Diyabet tedavisine geçmeden diyabetin çeşitleri var, bunları paylaşalım. Tip 1 diyabet, tip 2 diyabet, hatta son zamanlarda tip 3 diyabetten de söz ediliyor. Tip 1 diyabet daha çok otoimmun bir rahatsızlıktır. Biorezonans tüm diyabet hastalıklarının tedavisinde etkilidir. Tip 1 diyabette otoimmun kuralları uygulayarak biorezonans tedavisi uygulanır. Yani kişinin yaşam kalitesi ve konforunu artırarak, şeker regülasyonunu daha kolay sağlayarak ve vücudunun bağışıklığını sağlayarak biorezonans tedavisinden tip 1 diyabette etkin şekilde faydalanmak mümkündür. Tip 2 diyabette insülin bağımlı bir diyabet şekli değildir. Tip 2 diyabette de biorezonans etkilidir. Hatta tip 1 diyabete göre daha çok etkilidir. Bu hastalarda hastanın hem beslenme desteğini net bir şekilde sağlamak gerekiyor. Biorezonansta şeker metabolizmasını düzenleyebiliyoruz. Biorezonansta karbonhidrat metabolizmasından tutun da yağ, protein metabolizmasını dengeleyebiliyoruz. Ayrıca özellikle gıda intoleransları başta olmak üzere candida gibi, bağırsak parazitleri gibi pankreasa ve insülin metabolizmasına, besin metabolizmalarına etki eden nedenleri de biorezonans ile ortadan kaldırabiliyoruz. Bunların hepsini toparladığımızda da hasta tip 2 diyabetten tedavi olmuş oluyor ve tabii ki beslenmesini ve yaşam kalitesini, sosyal düzenini sabit ve dengeli tutmak kaydıyla…

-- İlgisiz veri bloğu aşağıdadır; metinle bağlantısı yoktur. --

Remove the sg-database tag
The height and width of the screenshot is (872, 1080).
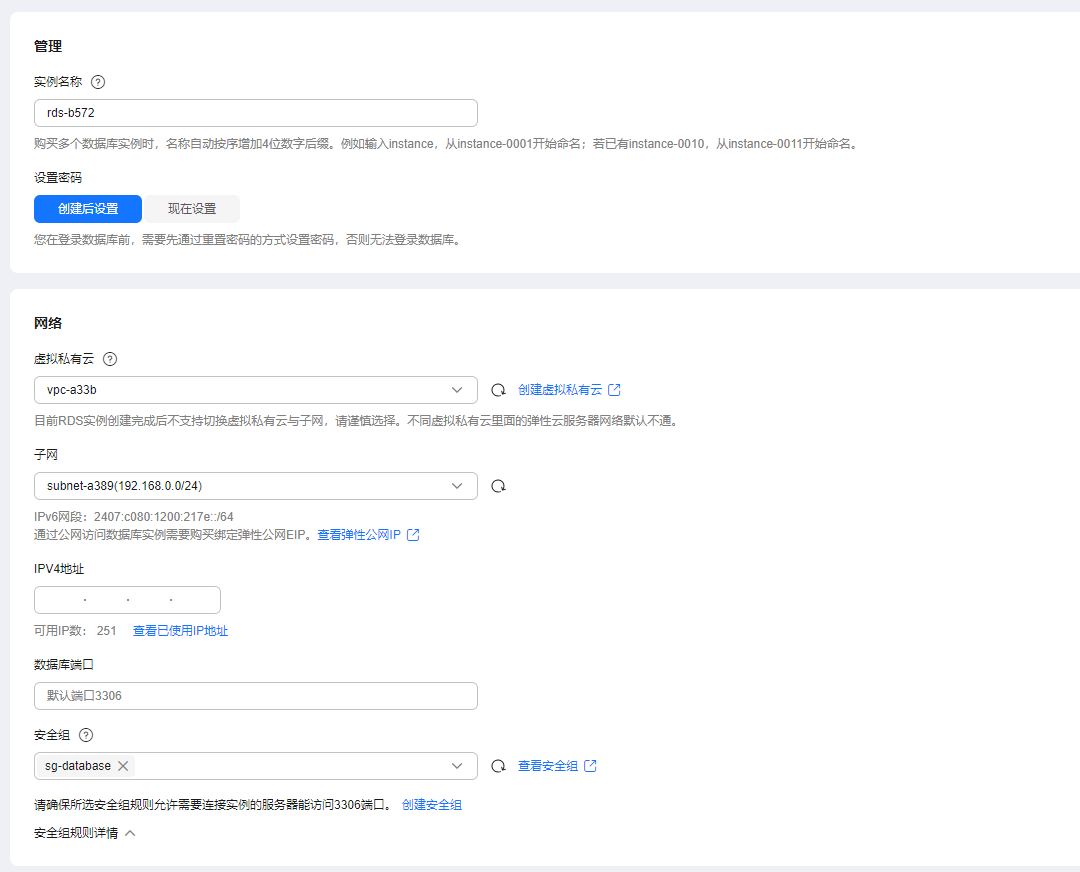pyautogui.click(x=123, y=766)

Reflü, gastrit ve ülser gibi mide hastalıklarının biorezonans metodu ile tedavi süreci nasıldır?

  • Tedavi muayene ve anamnez süreci ile başlar. Dr. Sinan Akkurt tarafından kişinin yaşam şekli, alışkanlıkları incelenir ve kişiye özel bir program önerilir.
  • Biorezonansa özel kan testi ile reflü, gastrit ve ülserin rahatsız edici etkilerini tetikleyecek rahatsızlıklar araştırılır. Özellikle gıda intöleransları taranır. Varsa rejimle birlikte anti frekansların verilmesi suretiyle tedavi uygulanır.
  • Mide asidini azaltıcı frekans programı uygulanır. Herhangi bir ilaç reçete edilmez.
  • Yoğun stres altındaki kişiler için anksiyete önleyici frekans programı uygulanır.
  • Tedavi, haftada bir gün, bir saatlik seanslar halinde olmak üzere 10 ila 12 haftada tamamlanır.